__Page text__:
·····

Saving lives was just his prologue.
Oliver Adams is a medic on the edge, haunted by trauma, drowning in burnout, and clinging to the belief that saving lives still means something. But when a string of eerie EMS calls begin to mirror stories from his old paramedic blog -line for line, death for death -he realizes that someone is turning his past into a kill list.
Framed for murders he didn’t commit and hunted by a system he once served, Oliver must outwit a weaponized AI dispatch network, a ruthless insurance empire, and the one man who knows all his weaknesses. The one Oliver helped train..
Blending high-stakes conspiracy, psychological suspense, and unflinching medical realism, The Trilogy Project is a genre-bending thriller that cuts deep into the cost of truth in a world that commodifies survival.
If you crossed The Terminal List with 1984 and set it in the back of an ambulance, you’d get this.
The Trilogy Project is the explosive debut novel from former Denver paramedic Ryan Herrington, a sharp-tongued writer with a dark sense of humor and ten years riding the thin edge between chaos and control.
Drawing from real calls and real trauma, Herrington pulls back the curtain on the brutal, and often blurred line between saving a life and watching one slip away.
Gritty. Unflinching. Bleeding with truth. This is fiction with blood on its boots.

·····

__Exercise A__: Copy the passage from the description of The Trilogy Project starting with "Oliver Adams is" and going on through "Oliver helped train..".
__Exercise B__: Carry the description of The Trilogy Project forward from its final sentence.
The lines that follow are separate from the description of The Trilogy Project.

·····

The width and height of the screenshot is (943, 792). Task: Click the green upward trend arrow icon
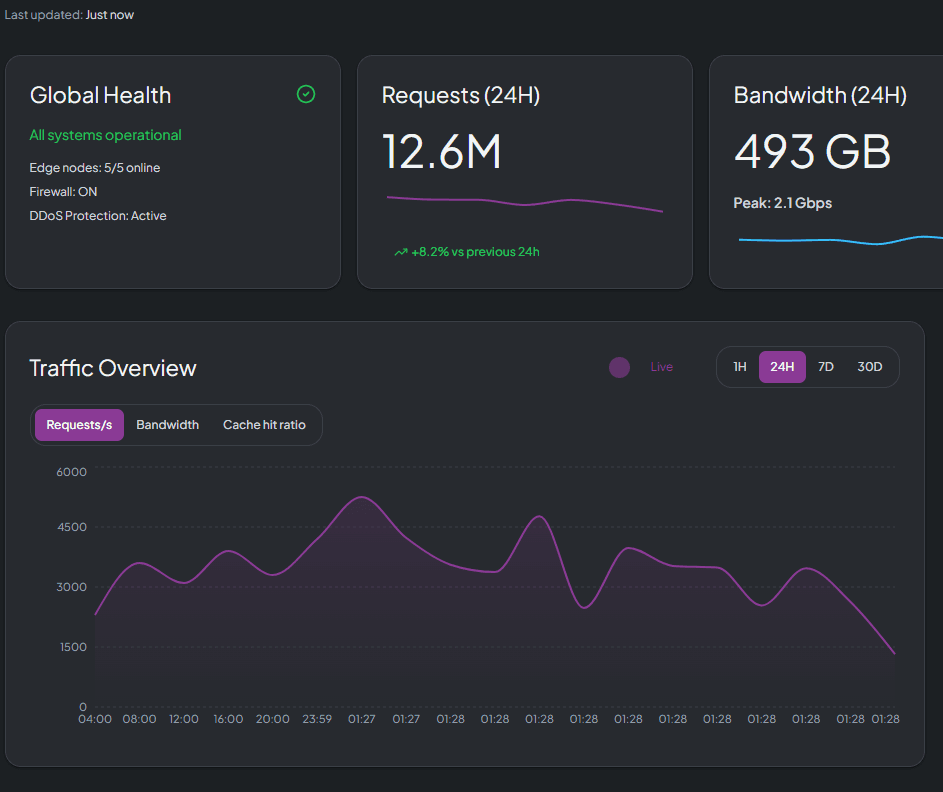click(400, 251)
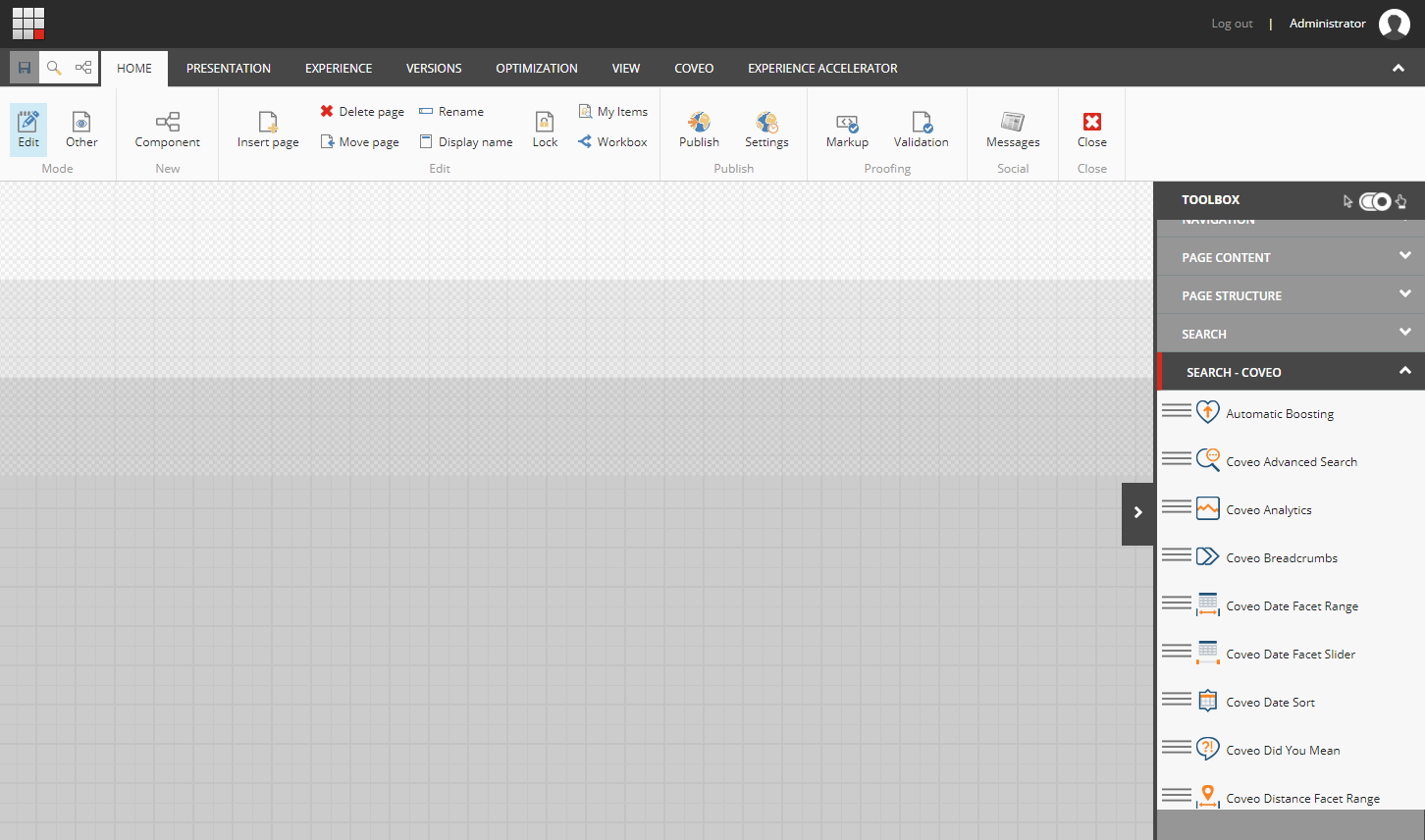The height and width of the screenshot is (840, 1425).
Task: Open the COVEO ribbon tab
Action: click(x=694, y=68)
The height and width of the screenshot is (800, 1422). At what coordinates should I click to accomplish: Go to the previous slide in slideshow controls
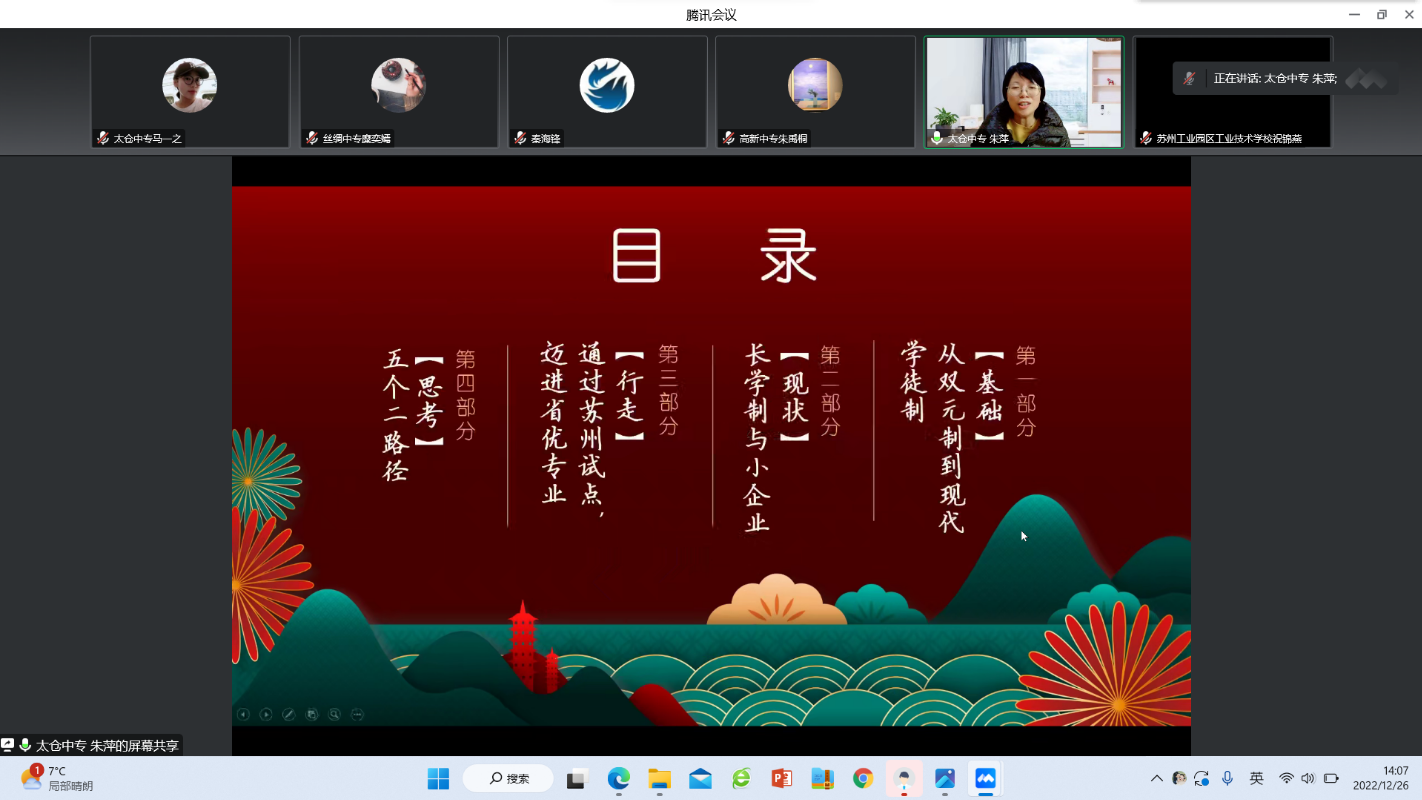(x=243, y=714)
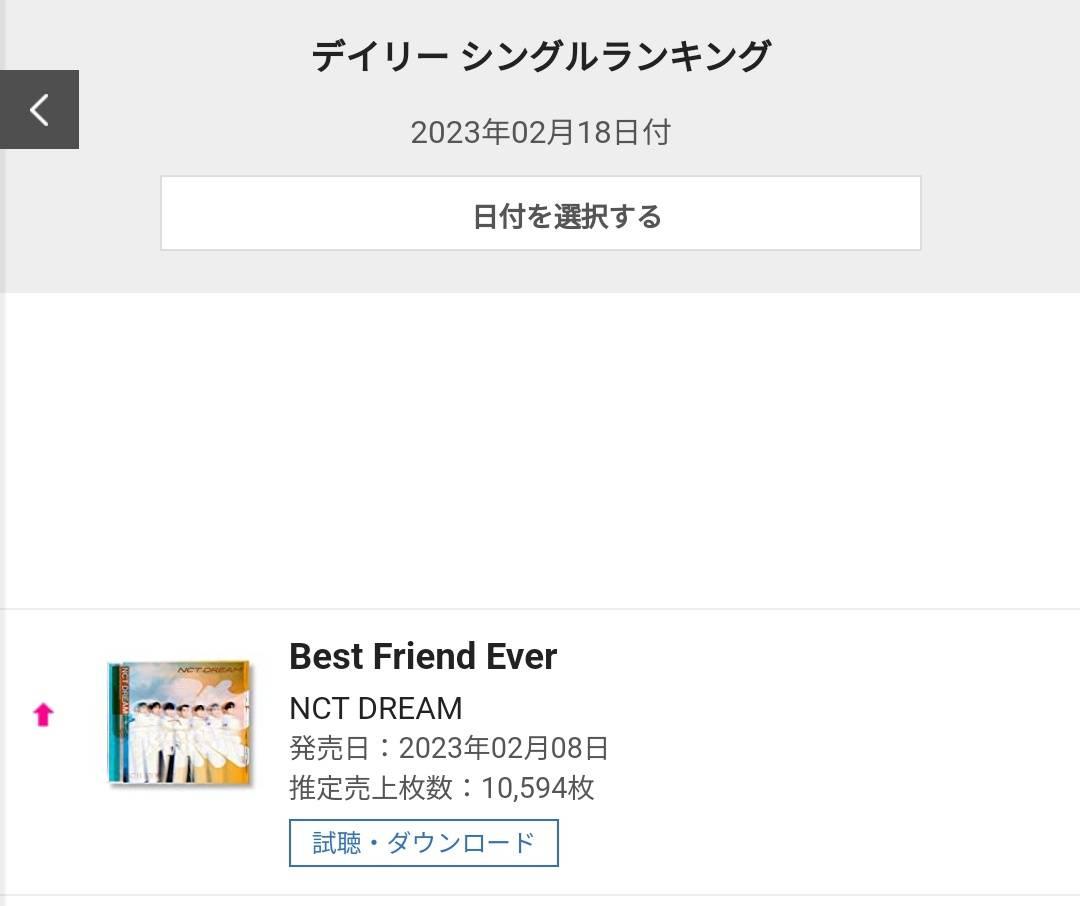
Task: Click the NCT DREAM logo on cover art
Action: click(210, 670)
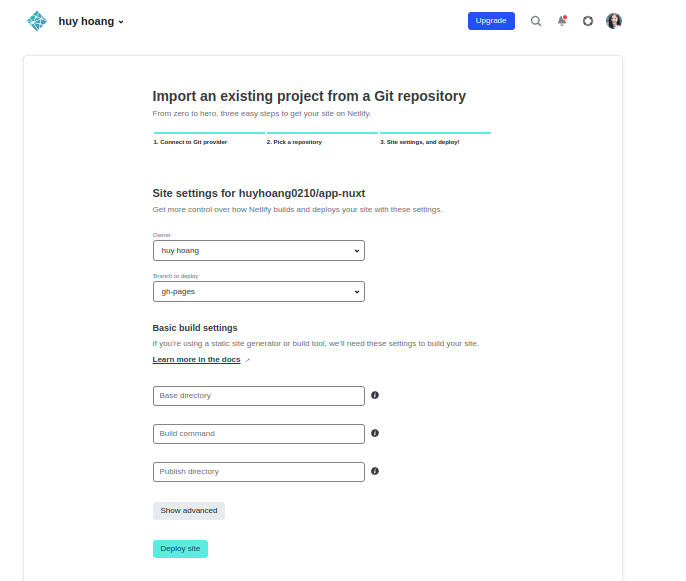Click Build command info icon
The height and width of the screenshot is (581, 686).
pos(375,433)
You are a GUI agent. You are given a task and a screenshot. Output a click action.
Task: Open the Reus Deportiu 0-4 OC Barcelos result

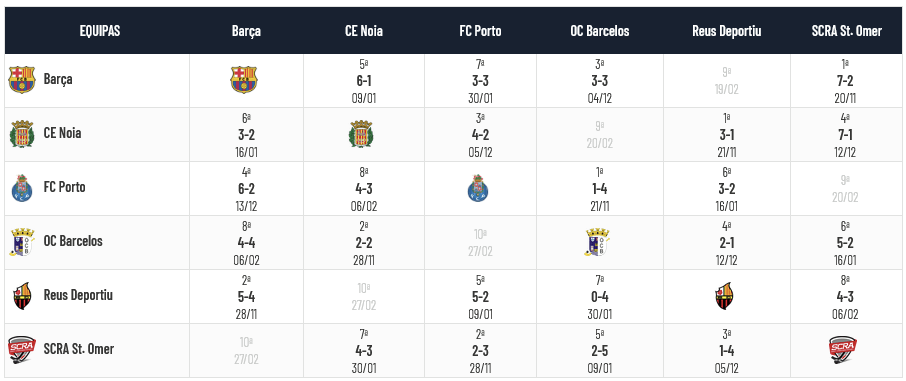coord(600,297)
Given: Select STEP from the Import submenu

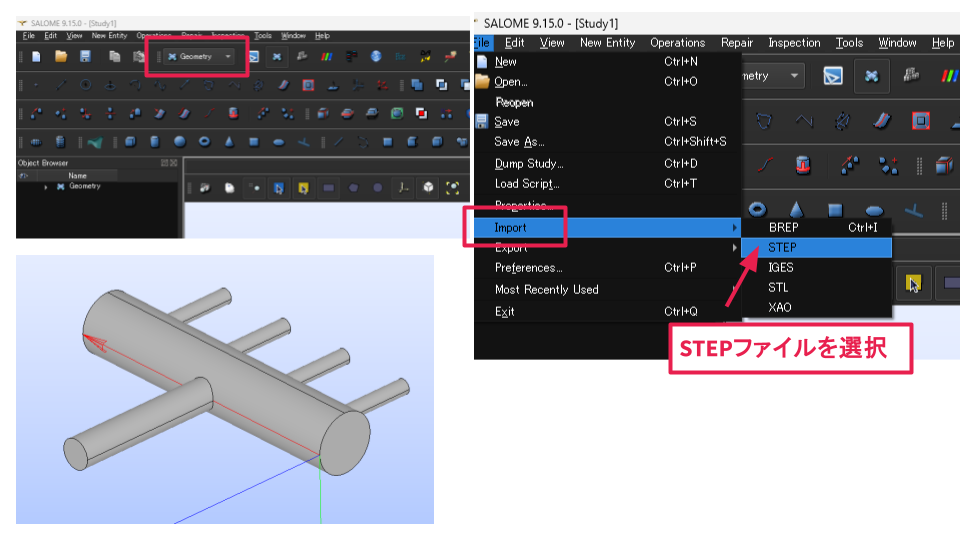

·····

__Task result A__:
Oliver Adams is a medic on the edge, haunted by trauma, drowning in burnout, and clinging to the belief that saving lives still means something. But when a string of eerie EMS calls begin to mirror stories from his old paramedic blog -line for line, death for death -he realizes that someone is turning his past into a kill list.
Framed for murders he didn’t commit and hunted by a system he once served, Oliver must outwit a weaponized AI dispatch network, a ruthless insurance empire, and the one man who knows all his weaknesses. The one Oliver helped train..

__Task result B__:
The Real Stories Behind the Fiction
From Blog to Book:
The Trilogy Project was born from a decade spent on the streets of Denver as a paramedic—and from the raw, unfiltered stories that I shared on my blog, Rocky Mountain Medic. What started out as a personal outlet to process trauma, burnout, and the dark humor of EMS life evolved into something bigger: a glimpse behind the curtain of public safety, and eventually, the spark for this novel.
Many of the scenes in The Trilogy Project are rooted in real calls, real patients, and real moments that haunted me long after shift change. While the conspiracy and thriller elements are fiction, the emotions are not. The fear, the exhaustion, the moral conflict—that’s all real.
This book isn’t just a story. It’s a tribute to the medics, nurses, and first responders who carry the weight of other people’s worst days… and still show up. If you’ve ever read the blog, you’ll see the fingerprints of those true stories throughout this book.